#### TASK TO COMPLETE:
Go over the data below and say how many lines hold the word "size". Only the number is needed.

--- DATASET ENTRIES Enclosed Below ---

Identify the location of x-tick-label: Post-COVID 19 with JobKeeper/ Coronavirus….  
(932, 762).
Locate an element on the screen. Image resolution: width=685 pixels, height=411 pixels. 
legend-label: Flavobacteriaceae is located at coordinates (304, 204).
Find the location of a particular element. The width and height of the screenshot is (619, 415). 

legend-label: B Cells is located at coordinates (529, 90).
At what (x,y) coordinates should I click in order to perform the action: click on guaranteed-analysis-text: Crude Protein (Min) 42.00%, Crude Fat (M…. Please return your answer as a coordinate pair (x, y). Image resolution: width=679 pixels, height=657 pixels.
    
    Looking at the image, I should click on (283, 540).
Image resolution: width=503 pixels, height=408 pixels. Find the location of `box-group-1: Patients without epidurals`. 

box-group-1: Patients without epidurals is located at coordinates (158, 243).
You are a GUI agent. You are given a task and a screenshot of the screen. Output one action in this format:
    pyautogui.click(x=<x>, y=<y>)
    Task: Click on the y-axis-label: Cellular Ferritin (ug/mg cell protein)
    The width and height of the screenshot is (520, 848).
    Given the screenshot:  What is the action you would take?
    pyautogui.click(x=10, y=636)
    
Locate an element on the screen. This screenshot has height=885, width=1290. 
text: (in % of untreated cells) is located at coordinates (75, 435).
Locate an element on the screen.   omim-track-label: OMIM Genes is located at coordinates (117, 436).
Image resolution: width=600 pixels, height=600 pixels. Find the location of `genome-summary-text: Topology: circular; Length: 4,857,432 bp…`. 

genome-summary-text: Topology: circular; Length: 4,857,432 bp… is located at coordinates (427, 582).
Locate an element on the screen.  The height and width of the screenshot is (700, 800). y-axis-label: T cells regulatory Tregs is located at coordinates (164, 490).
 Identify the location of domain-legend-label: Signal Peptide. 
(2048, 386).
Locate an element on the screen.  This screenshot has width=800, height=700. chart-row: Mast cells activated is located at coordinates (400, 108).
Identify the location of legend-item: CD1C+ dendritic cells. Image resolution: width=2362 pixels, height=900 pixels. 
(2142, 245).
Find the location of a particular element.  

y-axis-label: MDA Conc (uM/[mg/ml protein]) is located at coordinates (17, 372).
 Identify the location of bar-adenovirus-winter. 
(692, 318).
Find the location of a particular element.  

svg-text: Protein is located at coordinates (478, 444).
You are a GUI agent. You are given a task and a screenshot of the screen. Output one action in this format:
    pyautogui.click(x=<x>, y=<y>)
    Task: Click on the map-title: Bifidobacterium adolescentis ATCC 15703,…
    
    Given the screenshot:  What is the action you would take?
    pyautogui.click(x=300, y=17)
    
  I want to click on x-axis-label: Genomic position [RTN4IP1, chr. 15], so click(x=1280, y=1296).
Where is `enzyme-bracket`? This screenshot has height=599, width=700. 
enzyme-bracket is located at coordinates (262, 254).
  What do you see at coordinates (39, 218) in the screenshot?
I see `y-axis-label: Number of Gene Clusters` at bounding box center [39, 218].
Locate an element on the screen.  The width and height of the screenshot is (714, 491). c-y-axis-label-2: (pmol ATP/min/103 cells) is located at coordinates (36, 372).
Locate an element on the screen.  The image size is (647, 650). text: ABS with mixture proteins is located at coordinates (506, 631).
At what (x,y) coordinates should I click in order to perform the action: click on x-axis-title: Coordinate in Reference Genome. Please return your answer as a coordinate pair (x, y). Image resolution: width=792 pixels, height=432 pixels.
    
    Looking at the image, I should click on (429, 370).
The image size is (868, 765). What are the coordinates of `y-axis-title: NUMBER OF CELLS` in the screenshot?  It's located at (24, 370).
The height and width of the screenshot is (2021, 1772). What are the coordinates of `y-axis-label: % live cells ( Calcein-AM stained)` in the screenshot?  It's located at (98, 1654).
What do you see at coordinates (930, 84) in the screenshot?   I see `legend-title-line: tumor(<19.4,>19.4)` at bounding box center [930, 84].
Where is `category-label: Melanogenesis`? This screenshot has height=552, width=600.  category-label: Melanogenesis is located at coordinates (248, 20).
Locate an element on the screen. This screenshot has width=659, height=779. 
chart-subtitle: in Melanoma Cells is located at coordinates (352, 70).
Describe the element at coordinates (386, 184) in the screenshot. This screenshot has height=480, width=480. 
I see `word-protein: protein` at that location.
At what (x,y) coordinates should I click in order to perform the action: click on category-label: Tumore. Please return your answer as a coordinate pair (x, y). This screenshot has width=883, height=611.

--- End of Enclosed DATASET ENTRIES ---

#### ANSWER AREA:
2